Source passage |
=-=-=

Guess I don't understand the interest in this metric at all. Consider two scenarios:

(1) I go to a table, buy in for $100, place $5 bets for an hour, and leave while down $20.

(2) I go to a table, buy in for $1,000, place $5 bets for an hour, and leave while down $20.

Why should a casino (or a table game inventor) care which one of these scenarios took place? But (as I understand it), the Table Hold Percentage would be different by a factor of ten. Is that right?



Yes...but:
They (Casinos) care about profit. And the table hold is a function of amount bet and lost against buy-ins that reflect real-world betting habits that are proportional. If you bought in for $5 billion dollars, and played a few $5 hands and lost only $20, your "cash color-out" of $4,999,999,980 would be subtracted out from the equivelant loss of chips from the rack (assuming $B chips on the table).
Therefore, your buy-in is adjusted by your "chip-out" or color-out that's reflected in the chip rack, that's counted also, so yes, the table hold then would essentially be 0%. This is similar to buying in for $100, but insisting on playing and losing twenty pennies. But this doesn't happen in the real world. When Buy-ins are out of line, real-world limits and diminishing returns are imposed that are reflected in the hold numbers we do see. Let me explain:

What is reflected in the real world is that someone who buys in for $1,000 can be statistically counted on of betting $50 to $100 hand, and so loses on average $200 instead of twenty bucks. This is because people bet in relation to what they buy-in for. If your sitting with $10,000 in chips in front of you, you aren't betting a nickle a hand, and if you were, the pit boss would talk to you or forbid the buy-in in the first place.

=-=-=

Job 1 |
In the passage on table hold, what do casinos care about?
Job 2 |
Rewrite the table hold passage starting with "Why should a" and going on through "on the table).", changing "profit" to "revenue".

Dataset content |
=-=-=

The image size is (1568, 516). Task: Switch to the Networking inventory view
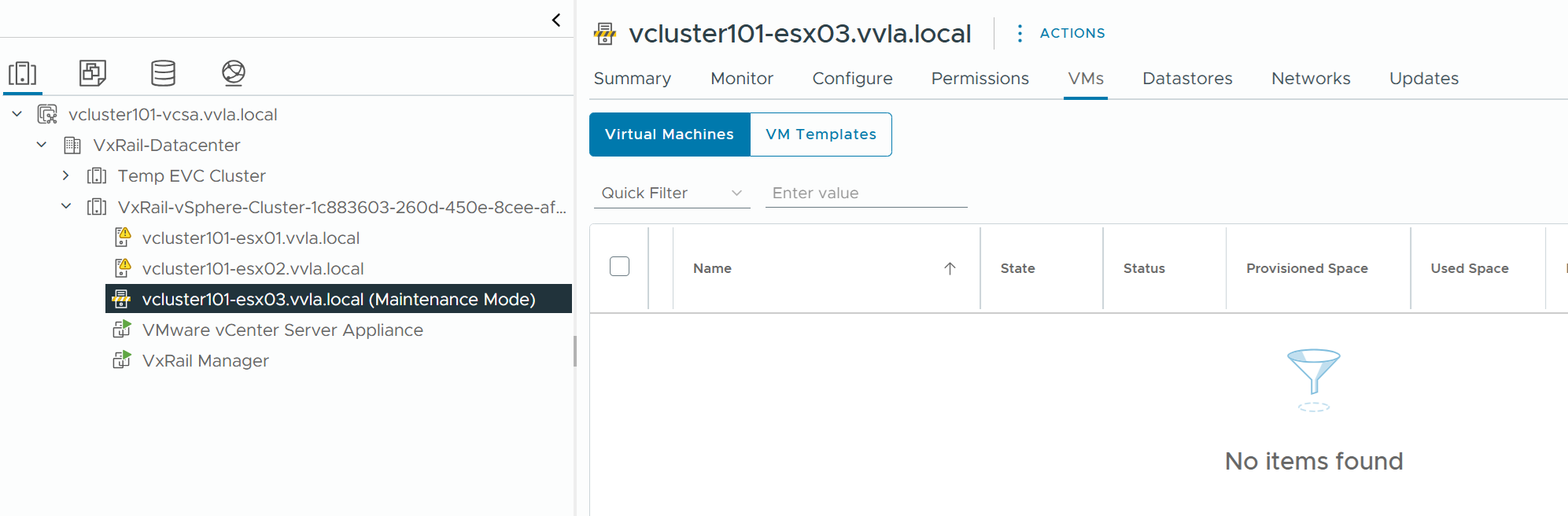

=-=-=

Final result 1 |
Profit.

Final result 2 |
Why should a casino (or a table game inventor) care which one of these scenarios took place? But (as I understand it), the Table Hold Percentage would be different by a factor of ten. Is that right?



Yes...but:
They (Casinos) care about revenue. And the table hold is a function of amount bet and lost against buy-ins that reflect real-world betting habits that are proportional. If you bought in for $5 billion dollars, and played a few $5 hands and lost only $20, your "cash color-out" of $4,999,999,980 would be subtracted out from the equivelant loss of chips from the rack (assuming $B chips on the table).